Volviste a repetirte que en ese tiempo vivían ocultas, ajenas al mundo. Que la huida de los ojos de todo les había hecho imposible ser testigos de algo. Que te habías unido a ella cuando había pasado demasiado tiempo de aquel asunto malogrado, cuando ya tu mente había dejado atrás todo ese fracaso. Recordaste que al salir de tu ocultamiento ni siquiera habías intentado saber lo ocurrido con los demás; te bastaba la certeza de que Alfredo había tenido tiempo de irse lejos. Luego habías vagado evitando cualquier compañía duradera hasta que encontraste a Elvira.

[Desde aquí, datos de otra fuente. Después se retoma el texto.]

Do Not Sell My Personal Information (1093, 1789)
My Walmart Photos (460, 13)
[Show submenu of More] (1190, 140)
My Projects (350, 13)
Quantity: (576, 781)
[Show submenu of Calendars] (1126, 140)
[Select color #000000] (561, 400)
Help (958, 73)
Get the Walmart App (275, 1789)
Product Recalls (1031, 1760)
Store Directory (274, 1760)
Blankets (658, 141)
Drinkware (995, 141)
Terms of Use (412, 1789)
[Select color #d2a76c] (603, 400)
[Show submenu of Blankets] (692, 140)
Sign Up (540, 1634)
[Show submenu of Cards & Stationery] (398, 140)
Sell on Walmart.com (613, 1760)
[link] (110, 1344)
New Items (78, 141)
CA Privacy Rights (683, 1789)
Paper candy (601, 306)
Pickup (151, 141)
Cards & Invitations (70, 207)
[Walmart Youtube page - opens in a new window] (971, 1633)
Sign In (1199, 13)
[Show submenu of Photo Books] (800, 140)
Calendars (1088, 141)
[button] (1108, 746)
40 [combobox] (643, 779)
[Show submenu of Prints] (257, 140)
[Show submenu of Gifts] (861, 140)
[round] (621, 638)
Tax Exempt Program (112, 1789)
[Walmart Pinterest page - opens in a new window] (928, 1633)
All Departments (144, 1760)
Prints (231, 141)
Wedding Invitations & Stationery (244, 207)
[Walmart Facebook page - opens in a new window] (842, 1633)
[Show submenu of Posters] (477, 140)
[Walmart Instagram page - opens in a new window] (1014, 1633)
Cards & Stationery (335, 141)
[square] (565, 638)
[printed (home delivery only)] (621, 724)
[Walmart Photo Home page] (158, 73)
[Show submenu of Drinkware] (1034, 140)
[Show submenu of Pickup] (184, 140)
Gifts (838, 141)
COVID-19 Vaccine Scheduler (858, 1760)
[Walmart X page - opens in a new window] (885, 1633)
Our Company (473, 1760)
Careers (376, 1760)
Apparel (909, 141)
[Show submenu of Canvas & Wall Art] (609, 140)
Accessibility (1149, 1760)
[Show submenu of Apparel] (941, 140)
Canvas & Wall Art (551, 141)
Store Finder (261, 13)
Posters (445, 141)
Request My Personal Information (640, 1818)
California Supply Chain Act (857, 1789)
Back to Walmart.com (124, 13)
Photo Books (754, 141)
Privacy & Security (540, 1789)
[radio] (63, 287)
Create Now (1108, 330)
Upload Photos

Nunca le contaste nada concreto. Los pocos objetos que conservabas poseían apenas un valor personal. Pero ahora era indudable que la tenían en el otro cuarto y le habían arrancado todo lo que habían usado contigo: las fotos, el nombre de Alfredo, la historia de las dos. Ella no sabía nada más. Por eso usaban su martirio para provocarte. Los secretos de él ella nunca los supo y tú los desterraste de la memoria porque no querías volver a saber nada de ese episodio y porque tampoco querías que nada se interpusiera entre las dos. Si ella guardó la foto de Alfredo, fue sólo para que no volviera a estar al alcance de tus ojos.

Comienzas a gritar que traigan la foto de él otra vez, que lo contarás todo pero que la dejen en paz. Nadie viene. Gritas para que te oigan, para acallar los quejidos de ella o reventarte en el grito. Chillas hasta que te das cuenta de que ya no se cuela su voz entre el silencio. Como ese ruido suspendido, tu cuerpo no se mueve hasta que oyes los pasos que se aproximan: ahora te toca a ti.

Mientras el metal de la puerta se somete al repliegue del cerrojo, sólo una imagen te viene a la mente: ella está exánime. Te rompes la cabeza tratando de recordar. Estás totalmente dispuesta a esta delación estúpida, extemporánea. Pero tu memoria no responde. Te va a pasar lo mismo que a ella, te van a destruir porque no podrás decirles lo que quieren escuchar. No te salvarás ni podrás liberarla a ella. Cuando los ves entrar, sólo puedes pensar en una cosa: igual que en ese libro que una vez leyeron muy juntas y unidas, estás presenciando cómo los mismos perros de presa han hallado sus distantes esqueletos, no para sacarlos de la tierra sino para sepultarlos en ella.